_About this exercise_
The expected output is an exact copy of the lines from the one containing "You are a computer-use" to the final line below, minus any pictures.

_Exercise materials_
<<<<

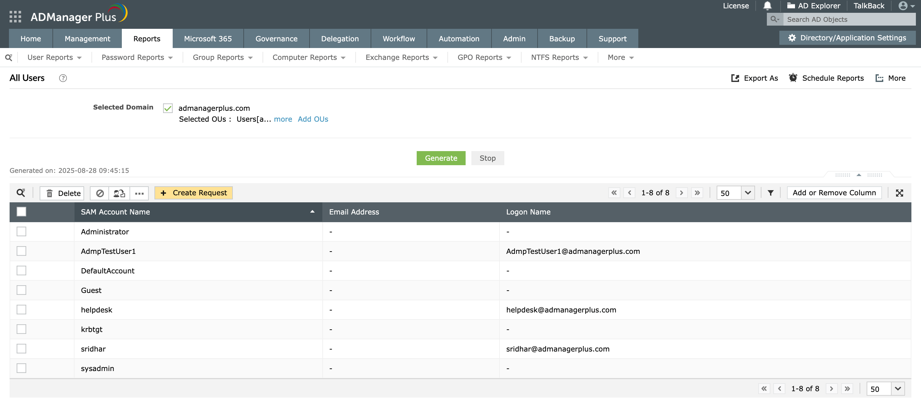
Task: Click the Schedule Reports alarm icon
Action: coord(793,78)
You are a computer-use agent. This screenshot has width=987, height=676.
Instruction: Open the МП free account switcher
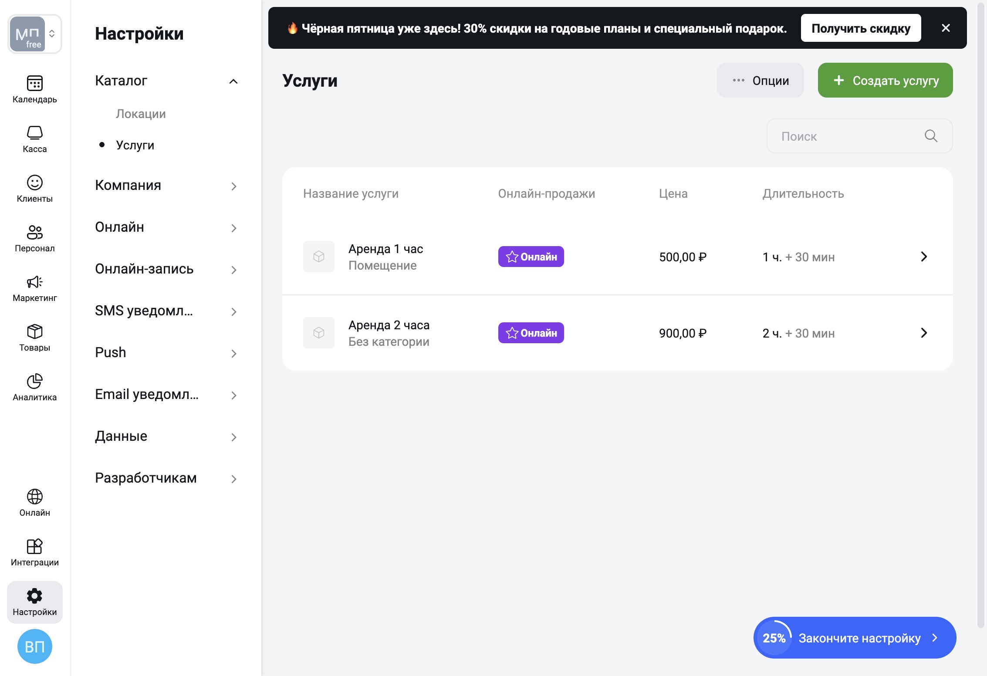[x=34, y=34]
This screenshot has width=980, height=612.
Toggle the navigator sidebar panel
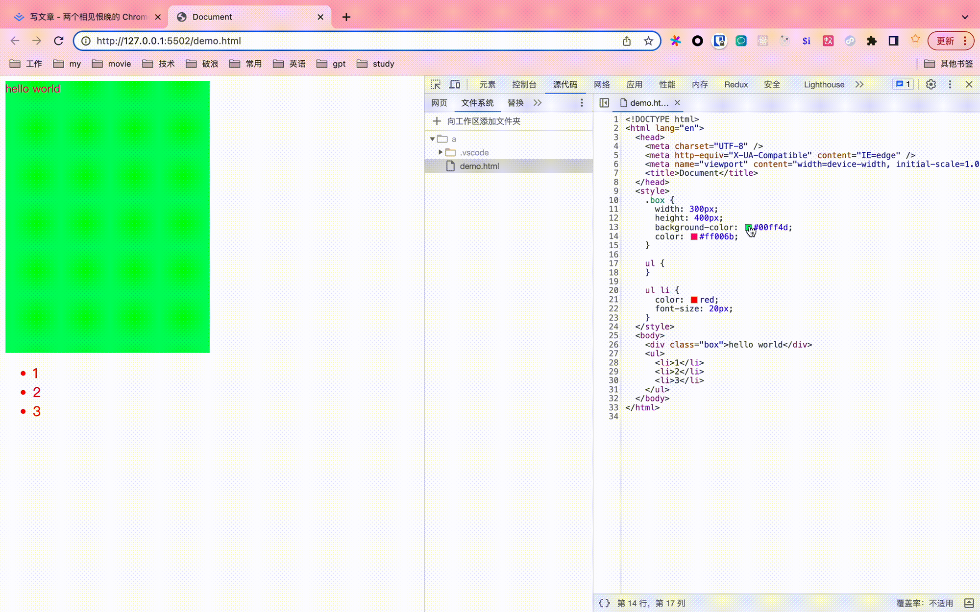(604, 103)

>>>>

_Task solution_
You are a computer-use agent. This screenshot has width=987, height=676.
Instruction: Open the МП free account switcher
[x=34, y=34]
This screenshot has width=980, height=612.
Toggle the navigator sidebar panel
(604, 103)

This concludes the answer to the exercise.